> [What you need to do]:
The job is to find each line of the records below that includes the word "will" and copy it.

Stored data entries
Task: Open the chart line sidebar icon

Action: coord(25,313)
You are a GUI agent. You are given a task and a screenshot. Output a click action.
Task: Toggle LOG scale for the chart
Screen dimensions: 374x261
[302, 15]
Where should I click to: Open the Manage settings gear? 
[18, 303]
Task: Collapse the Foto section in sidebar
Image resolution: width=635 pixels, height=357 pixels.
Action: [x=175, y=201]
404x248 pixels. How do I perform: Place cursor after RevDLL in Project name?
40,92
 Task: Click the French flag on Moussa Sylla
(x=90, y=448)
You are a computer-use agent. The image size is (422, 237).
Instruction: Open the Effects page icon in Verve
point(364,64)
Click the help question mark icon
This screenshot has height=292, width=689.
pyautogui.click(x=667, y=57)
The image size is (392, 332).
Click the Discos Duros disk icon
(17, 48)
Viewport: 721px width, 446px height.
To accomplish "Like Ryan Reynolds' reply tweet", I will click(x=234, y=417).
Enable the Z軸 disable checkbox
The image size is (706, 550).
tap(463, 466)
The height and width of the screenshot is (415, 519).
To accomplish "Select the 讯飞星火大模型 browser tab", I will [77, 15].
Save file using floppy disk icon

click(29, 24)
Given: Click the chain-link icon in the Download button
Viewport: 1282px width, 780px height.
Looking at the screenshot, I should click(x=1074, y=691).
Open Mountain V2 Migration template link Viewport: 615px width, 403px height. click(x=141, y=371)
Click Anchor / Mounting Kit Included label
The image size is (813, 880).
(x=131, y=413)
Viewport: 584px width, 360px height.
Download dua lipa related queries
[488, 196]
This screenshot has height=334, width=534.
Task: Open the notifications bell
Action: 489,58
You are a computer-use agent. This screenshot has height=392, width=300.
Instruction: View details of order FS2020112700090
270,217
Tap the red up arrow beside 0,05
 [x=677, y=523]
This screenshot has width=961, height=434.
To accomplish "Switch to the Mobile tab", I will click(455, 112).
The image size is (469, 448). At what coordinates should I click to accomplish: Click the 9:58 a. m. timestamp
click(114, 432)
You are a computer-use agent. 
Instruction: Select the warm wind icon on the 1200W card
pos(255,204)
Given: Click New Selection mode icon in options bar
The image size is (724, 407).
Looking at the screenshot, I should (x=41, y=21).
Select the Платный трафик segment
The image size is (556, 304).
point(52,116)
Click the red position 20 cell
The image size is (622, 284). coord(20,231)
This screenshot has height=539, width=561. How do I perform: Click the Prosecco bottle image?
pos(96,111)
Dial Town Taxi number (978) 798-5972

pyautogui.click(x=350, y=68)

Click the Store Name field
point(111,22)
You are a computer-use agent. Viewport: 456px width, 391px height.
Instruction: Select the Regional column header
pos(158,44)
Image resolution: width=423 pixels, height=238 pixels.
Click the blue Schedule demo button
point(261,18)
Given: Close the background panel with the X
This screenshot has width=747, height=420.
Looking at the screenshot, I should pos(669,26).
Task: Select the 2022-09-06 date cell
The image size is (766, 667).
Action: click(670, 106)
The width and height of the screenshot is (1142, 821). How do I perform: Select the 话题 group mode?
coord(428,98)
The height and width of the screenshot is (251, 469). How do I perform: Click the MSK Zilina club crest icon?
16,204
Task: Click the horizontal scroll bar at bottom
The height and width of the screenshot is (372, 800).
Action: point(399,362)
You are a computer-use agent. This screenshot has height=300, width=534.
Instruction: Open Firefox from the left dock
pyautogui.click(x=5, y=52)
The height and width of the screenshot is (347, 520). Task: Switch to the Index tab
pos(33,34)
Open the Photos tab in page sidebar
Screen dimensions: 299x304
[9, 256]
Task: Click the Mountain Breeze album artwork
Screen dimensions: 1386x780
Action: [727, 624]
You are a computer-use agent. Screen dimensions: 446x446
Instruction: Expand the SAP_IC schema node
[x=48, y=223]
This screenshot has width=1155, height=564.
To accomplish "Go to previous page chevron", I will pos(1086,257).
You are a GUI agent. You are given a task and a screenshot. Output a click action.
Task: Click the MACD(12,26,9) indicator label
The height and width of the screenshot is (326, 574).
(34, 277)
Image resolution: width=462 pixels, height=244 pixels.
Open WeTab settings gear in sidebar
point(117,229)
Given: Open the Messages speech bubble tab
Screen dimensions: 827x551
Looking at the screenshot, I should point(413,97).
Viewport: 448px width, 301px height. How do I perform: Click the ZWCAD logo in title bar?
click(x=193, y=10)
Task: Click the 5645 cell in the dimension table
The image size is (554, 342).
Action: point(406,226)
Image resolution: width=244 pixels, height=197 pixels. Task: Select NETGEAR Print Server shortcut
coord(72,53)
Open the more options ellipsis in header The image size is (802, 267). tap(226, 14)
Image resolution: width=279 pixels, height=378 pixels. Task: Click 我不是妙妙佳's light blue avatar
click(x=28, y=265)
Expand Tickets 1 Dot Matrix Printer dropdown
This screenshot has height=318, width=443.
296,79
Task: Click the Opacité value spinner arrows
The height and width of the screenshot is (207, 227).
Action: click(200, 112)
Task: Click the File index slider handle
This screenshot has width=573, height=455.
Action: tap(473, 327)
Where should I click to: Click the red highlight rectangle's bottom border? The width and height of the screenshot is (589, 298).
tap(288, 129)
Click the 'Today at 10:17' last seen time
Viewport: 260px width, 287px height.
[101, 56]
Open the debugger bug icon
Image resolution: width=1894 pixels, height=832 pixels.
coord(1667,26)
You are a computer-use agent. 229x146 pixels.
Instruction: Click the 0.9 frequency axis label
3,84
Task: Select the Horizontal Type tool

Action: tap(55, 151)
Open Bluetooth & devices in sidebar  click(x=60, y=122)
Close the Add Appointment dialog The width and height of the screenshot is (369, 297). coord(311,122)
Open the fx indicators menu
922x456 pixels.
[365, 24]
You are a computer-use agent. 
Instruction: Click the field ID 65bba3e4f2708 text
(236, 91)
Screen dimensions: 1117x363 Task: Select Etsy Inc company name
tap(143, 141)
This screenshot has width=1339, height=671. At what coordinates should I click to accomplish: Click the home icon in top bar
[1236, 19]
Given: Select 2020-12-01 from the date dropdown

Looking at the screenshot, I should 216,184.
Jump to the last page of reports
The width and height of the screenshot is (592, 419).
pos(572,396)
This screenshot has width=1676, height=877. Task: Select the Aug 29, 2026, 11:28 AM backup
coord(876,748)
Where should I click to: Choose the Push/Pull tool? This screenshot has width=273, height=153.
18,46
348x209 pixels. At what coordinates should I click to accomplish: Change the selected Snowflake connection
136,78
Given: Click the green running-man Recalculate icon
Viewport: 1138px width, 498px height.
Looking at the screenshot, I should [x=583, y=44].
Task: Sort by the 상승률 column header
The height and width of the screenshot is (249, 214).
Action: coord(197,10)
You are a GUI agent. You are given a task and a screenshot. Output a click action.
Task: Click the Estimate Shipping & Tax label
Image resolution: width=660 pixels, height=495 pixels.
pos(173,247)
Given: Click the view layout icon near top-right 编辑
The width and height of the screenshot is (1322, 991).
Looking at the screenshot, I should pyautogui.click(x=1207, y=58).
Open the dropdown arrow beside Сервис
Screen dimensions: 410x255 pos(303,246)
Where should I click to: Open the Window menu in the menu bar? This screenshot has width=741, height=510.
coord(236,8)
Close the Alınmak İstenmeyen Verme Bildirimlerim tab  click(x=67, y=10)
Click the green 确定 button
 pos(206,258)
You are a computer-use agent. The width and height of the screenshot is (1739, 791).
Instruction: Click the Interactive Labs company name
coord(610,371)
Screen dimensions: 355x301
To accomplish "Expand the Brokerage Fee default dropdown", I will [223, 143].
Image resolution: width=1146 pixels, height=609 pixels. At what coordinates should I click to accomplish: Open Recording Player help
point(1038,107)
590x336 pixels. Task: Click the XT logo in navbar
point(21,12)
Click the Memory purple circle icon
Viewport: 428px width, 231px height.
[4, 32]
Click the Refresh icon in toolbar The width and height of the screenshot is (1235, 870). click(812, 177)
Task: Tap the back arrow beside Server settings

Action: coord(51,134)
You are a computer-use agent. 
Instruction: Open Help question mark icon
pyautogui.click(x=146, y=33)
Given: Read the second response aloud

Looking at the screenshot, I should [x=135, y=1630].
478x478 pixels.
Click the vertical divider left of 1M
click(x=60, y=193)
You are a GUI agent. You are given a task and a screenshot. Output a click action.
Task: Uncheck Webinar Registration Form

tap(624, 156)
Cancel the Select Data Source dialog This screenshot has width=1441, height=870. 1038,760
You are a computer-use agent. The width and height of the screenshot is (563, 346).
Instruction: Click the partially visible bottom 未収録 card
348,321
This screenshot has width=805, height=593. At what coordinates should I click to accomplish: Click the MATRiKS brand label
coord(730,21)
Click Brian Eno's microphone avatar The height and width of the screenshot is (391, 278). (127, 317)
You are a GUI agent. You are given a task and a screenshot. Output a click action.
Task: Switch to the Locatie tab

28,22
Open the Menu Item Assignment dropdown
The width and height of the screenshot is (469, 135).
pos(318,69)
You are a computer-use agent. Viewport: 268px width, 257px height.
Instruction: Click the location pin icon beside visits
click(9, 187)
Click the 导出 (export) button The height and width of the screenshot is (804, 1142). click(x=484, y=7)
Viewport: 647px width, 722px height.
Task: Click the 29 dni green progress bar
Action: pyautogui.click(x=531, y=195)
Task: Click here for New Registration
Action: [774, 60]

> [Your solution]:
To accomplish "Like Ryan Reynolds' reply tweet", I will click(x=234, y=417).
To accomplish "Select the 讯飞星火大模型 browser tab", I will [77, 15].
To accomplish "Switch to the Mobile tab", I will click(455, 112).
To accomplish "Go to previous page chevron", I will pos(1086,257).
To accomplish "Expand the Brokerage Fee default dropdown", I will [223, 143].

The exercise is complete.